(Item-finding rows)
┏━━
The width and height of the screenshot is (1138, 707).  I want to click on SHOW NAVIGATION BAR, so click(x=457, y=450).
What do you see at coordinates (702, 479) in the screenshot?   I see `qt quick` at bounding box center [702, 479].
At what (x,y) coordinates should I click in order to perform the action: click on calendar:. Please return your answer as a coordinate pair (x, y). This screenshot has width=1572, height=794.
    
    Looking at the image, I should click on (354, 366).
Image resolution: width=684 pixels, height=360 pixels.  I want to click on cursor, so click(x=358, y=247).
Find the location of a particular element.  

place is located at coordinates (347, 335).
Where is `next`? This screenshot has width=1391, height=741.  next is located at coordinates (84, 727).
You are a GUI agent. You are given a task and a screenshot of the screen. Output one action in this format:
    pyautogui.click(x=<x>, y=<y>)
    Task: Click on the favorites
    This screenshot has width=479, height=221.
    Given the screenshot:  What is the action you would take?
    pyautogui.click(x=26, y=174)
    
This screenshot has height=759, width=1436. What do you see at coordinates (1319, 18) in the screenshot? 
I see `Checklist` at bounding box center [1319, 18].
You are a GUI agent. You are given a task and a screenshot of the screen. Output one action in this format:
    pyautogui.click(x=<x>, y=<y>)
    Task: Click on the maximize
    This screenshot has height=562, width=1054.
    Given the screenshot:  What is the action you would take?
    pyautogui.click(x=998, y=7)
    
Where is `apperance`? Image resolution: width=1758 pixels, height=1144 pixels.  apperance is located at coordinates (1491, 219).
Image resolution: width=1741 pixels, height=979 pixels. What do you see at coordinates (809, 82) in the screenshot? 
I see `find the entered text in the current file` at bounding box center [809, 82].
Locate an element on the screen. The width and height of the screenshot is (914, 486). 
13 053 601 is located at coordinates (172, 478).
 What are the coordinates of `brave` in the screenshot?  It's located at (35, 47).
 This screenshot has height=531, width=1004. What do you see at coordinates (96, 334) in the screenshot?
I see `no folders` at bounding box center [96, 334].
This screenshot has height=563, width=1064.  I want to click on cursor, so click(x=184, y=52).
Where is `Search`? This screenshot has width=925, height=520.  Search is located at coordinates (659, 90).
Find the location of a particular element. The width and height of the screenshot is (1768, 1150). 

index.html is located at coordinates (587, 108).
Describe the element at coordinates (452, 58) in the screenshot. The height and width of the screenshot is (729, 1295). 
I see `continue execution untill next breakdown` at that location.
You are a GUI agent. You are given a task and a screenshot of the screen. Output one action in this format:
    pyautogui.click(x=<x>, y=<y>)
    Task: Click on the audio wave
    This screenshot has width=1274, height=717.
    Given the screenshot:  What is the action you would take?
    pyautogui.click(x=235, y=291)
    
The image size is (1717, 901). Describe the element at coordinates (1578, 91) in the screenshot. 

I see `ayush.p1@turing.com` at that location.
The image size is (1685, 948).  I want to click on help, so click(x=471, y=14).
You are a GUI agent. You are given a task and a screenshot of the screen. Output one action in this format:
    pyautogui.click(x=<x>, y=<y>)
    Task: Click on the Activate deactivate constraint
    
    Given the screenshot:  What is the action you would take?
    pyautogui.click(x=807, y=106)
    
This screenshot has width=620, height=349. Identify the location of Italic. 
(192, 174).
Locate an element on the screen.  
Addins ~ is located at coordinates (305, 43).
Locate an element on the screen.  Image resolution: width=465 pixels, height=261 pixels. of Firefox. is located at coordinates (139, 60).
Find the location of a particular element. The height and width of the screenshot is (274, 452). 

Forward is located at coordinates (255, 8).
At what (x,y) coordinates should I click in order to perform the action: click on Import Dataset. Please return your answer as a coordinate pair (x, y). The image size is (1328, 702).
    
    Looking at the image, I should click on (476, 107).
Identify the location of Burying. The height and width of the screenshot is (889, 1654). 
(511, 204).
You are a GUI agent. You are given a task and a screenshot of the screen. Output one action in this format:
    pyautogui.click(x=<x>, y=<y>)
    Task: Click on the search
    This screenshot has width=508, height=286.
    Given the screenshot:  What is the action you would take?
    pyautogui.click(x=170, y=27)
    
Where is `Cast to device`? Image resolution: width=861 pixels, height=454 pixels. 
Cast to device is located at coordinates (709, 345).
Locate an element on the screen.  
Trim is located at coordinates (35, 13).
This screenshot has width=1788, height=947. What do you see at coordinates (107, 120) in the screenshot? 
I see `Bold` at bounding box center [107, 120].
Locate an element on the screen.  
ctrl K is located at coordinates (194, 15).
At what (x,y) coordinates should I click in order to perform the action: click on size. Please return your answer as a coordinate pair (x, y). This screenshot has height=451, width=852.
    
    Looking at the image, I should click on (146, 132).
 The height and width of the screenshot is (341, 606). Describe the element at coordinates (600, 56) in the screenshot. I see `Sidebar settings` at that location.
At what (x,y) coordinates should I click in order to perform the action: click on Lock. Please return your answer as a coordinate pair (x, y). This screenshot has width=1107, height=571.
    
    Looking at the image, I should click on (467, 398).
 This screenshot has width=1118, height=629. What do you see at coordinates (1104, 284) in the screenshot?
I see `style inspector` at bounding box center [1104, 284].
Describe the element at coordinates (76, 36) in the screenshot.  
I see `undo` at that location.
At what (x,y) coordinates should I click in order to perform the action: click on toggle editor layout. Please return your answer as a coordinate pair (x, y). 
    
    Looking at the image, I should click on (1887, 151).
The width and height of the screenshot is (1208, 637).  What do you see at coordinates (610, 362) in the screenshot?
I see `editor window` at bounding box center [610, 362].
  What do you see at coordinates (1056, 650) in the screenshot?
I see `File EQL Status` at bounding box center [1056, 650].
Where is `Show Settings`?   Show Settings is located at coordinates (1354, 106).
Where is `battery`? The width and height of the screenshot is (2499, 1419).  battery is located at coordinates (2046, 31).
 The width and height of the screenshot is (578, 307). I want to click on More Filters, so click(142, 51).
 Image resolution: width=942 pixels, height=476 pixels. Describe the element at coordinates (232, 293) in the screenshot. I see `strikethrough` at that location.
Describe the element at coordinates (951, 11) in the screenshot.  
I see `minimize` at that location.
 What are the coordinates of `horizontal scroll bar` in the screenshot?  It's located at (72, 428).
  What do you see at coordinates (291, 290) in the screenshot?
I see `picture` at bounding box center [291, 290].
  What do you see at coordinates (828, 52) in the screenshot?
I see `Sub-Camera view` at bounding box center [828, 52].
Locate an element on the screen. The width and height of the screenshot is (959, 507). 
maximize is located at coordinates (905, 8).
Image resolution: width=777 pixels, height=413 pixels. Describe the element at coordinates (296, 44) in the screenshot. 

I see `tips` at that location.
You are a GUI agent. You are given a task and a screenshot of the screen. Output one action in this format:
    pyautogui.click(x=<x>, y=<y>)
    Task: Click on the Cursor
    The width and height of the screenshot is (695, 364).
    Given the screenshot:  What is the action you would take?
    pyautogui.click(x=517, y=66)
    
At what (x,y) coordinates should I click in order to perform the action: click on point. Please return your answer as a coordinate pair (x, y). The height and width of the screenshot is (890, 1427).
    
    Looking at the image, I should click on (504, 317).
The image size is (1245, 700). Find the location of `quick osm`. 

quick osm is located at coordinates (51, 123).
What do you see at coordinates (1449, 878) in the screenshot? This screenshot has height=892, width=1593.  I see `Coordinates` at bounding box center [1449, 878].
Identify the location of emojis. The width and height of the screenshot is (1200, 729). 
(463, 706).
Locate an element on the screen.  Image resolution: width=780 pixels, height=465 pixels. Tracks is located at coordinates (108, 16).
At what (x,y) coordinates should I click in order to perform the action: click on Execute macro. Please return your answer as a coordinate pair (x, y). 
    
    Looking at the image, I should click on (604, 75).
┗━━
• _Exercise details_: Update the rows above so that each "coordinate pair" becomes "pair of numbers", and leave everything else as it is.

• _Written solution_:
The width and height of the screenshot is (1138, 707).  I want to click on SHOW NAVIGATION BAR, so click(x=457, y=450).
What do you see at coordinates (702, 479) in the screenshot?   I see `qt quick` at bounding box center [702, 479].
At what (x,y) coordinates should I click in order to perform the action: click on calendar:. Please return your answer as a pair of numbers (x, y). This screenshot has width=1572, height=794.
    
    Looking at the image, I should click on (354, 366).
Image resolution: width=684 pixels, height=360 pixels.  I want to click on cursor, so click(x=358, y=247).
Find the location of a particular element.  

place is located at coordinates (347, 335).
Where is `next`? This screenshot has width=1391, height=741.  next is located at coordinates (84, 727).
You are a GUI agent. You are given a task and a screenshot of the screen. Output one action in this format:
    pyautogui.click(x=<x>, y=<y>)
    Task: Click on the favorites
    This screenshot has width=479, height=221.
    Given the screenshot:  What is the action you would take?
    pyautogui.click(x=26, y=174)
    
This screenshot has height=759, width=1436. What do you see at coordinates (1319, 18) in the screenshot? 
I see `Checklist` at bounding box center [1319, 18].
You are a GUI agent. You are given a task and a screenshot of the screen. Output one action in this format:
    pyautogui.click(x=<x>, y=<y>)
    Task: Click on the maximize
    This screenshot has height=562, width=1054.
    Given the screenshot:  What is the action you would take?
    pyautogui.click(x=998, y=7)
    
Where is `apperance`? Image resolution: width=1758 pixels, height=1144 pixels.  apperance is located at coordinates (1491, 219).
Image resolution: width=1741 pixels, height=979 pixels. What do you see at coordinates (809, 82) in the screenshot? 
I see `find the entered text in the current file` at bounding box center [809, 82].
Locate an element on the screen. The width and height of the screenshot is (914, 486). 
13 053 601 is located at coordinates (172, 478).
 What are the coordinates of `brave` in the screenshot?  It's located at (35, 47).
 This screenshot has height=531, width=1004. What do you see at coordinates (96, 334) in the screenshot?
I see `no folders` at bounding box center [96, 334].
This screenshot has height=563, width=1064.  I want to click on cursor, so click(x=184, y=52).
Where is `Search`? This screenshot has width=925, height=520.  Search is located at coordinates (659, 90).
Find the location of a particular element. The width and height of the screenshot is (1768, 1150). 

index.html is located at coordinates (587, 108).
Describe the element at coordinates (452, 58) in the screenshot. The height and width of the screenshot is (729, 1295). 
I see `continue execution untill next breakdown` at that location.
You are a GUI agent. You are given a task and a screenshot of the screen. Output one action in this format:
    pyautogui.click(x=<x>, y=<y>)
    Task: Click on the audio wave
    This screenshot has width=1274, height=717.
    Given the screenshot:  What is the action you would take?
    pyautogui.click(x=235, y=291)
    
The image size is (1717, 901). Describe the element at coordinates (1578, 91) in the screenshot. 

I see `ayush.p1@turing.com` at that location.
The image size is (1685, 948).  I want to click on help, so click(x=471, y=14).
You are a GUI agent. You are given a task and a screenshot of the screen. Output one action in this format:
    pyautogui.click(x=<x>, y=<y>)
    Task: Click on the Activate deactivate constraint
    
    Given the screenshot:  What is the action you would take?
    pyautogui.click(x=807, y=106)
    
This screenshot has width=620, height=349. Identify the location of Italic. 
(192, 174).
Locate an element on the screen.  
Addins ~ is located at coordinates (305, 43).
Locate an element on the screen.  Image resolution: width=465 pixels, height=261 pixels. of Firefox. is located at coordinates (139, 60).
Find the location of a particular element. The height and width of the screenshot is (274, 452). 

Forward is located at coordinates (255, 8).
At what (x,y) coordinates should I click in order to perform the action: click on Import Dataset. Please return your answer as a pair of numbers (x, y). The image size is (1328, 702).
    
    Looking at the image, I should click on (476, 107).
Identify the location of Burying. The height and width of the screenshot is (889, 1654). 
(511, 204).
You are a GUI agent. You are given a task and a screenshot of the screen. Output one action in this format:
    pyautogui.click(x=<x>, y=<y>)
    Task: Click on the search
    This screenshot has width=508, height=286.
    Given the screenshot:  What is the action you would take?
    pyautogui.click(x=170, y=27)
    
Where is `Cast to device`? Image resolution: width=861 pixels, height=454 pixels. 
Cast to device is located at coordinates (709, 345).
Locate an element on the screen.  
Trim is located at coordinates (35, 13).
This screenshot has width=1788, height=947. What do you see at coordinates (107, 120) in the screenshot? 
I see `Bold` at bounding box center [107, 120].
Locate an element on the screen.  
ctrl K is located at coordinates (194, 15).
At what (x,y) coordinates should I click in order to perform the action: click on size. Please return your answer as a pair of numbers (x, y). This screenshot has height=451, width=852.
    
    Looking at the image, I should click on (146, 132).
 The height and width of the screenshot is (341, 606). Describe the element at coordinates (600, 56) in the screenshot. I see `Sidebar settings` at that location.
At what (x,y) coordinates should I click in order to perform the action: click on Lock. Please return your answer as a pair of numbers (x, y). This screenshot has width=1107, height=571.
    
    Looking at the image, I should click on (467, 398).
 This screenshot has width=1118, height=629. What do you see at coordinates (1104, 284) in the screenshot?
I see `style inspector` at bounding box center [1104, 284].
Describe the element at coordinates (76, 36) in the screenshot.  
I see `undo` at that location.
At what (x,y) coordinates should I click in order to perform the action: click on toggle editor layout. Please return your answer as a pair of numbers (x, y). 
    
    Looking at the image, I should click on (1887, 151).
The width and height of the screenshot is (1208, 637).  What do you see at coordinates (610, 362) in the screenshot?
I see `editor window` at bounding box center [610, 362].
  What do you see at coordinates (1056, 650) in the screenshot?
I see `File EQL Status` at bounding box center [1056, 650].
Where is `Show Settings`?   Show Settings is located at coordinates (1354, 106).
Where is `battery`? The width and height of the screenshot is (2499, 1419).  battery is located at coordinates (2046, 31).
 The width and height of the screenshot is (578, 307). I want to click on More Filters, so click(142, 51).
 Image resolution: width=942 pixels, height=476 pixels. Describe the element at coordinates (232, 293) in the screenshot. I see `strikethrough` at that location.
Describe the element at coordinates (951, 11) in the screenshot.  
I see `minimize` at that location.
 What are the coordinates of `horizontal scroll bar` in the screenshot?  It's located at (72, 428).
  What do you see at coordinates (291, 290) in the screenshot?
I see `picture` at bounding box center [291, 290].
  What do you see at coordinates (828, 52) in the screenshot?
I see `Sub-Camera view` at bounding box center [828, 52].
Locate an element on the screen. The width and height of the screenshot is (959, 507). 
maximize is located at coordinates (905, 8).
Image resolution: width=777 pixels, height=413 pixels. Describe the element at coordinates (296, 44) in the screenshot. 

I see `tips` at that location.
You are a GUI agent. You are given a task and a screenshot of the screen. Output one action in this format:
    pyautogui.click(x=<x>, y=<y>)
    Task: Click on the Cursor
    The width and height of the screenshot is (695, 364).
    Given the screenshot:  What is the action you would take?
    pyautogui.click(x=517, y=66)
    
At what (x,y) coordinates should I click in order to perform the action: click on point. Please return your answer as a pair of numbers (x, y). The height and width of the screenshot is (890, 1427).
    
    Looking at the image, I should click on (504, 317).
The image size is (1245, 700). Find the location of `quick osm`. 

quick osm is located at coordinates (51, 123).
What do you see at coordinates (1449, 878) in the screenshot? This screenshot has height=892, width=1593.  I see `Coordinates` at bounding box center [1449, 878].
Identify the location of emojis. The width and height of the screenshot is (1200, 729). 
(463, 706).
Locate an element on the screen.  Image resolution: width=780 pixels, height=465 pixels. Tracks is located at coordinates (108, 16).
At what (x,y) coordinates should I click in order to perform the action: click on Execute macro. Please return your answer as a pair of numbers (x, y). 
    
    Looking at the image, I should click on (604, 75).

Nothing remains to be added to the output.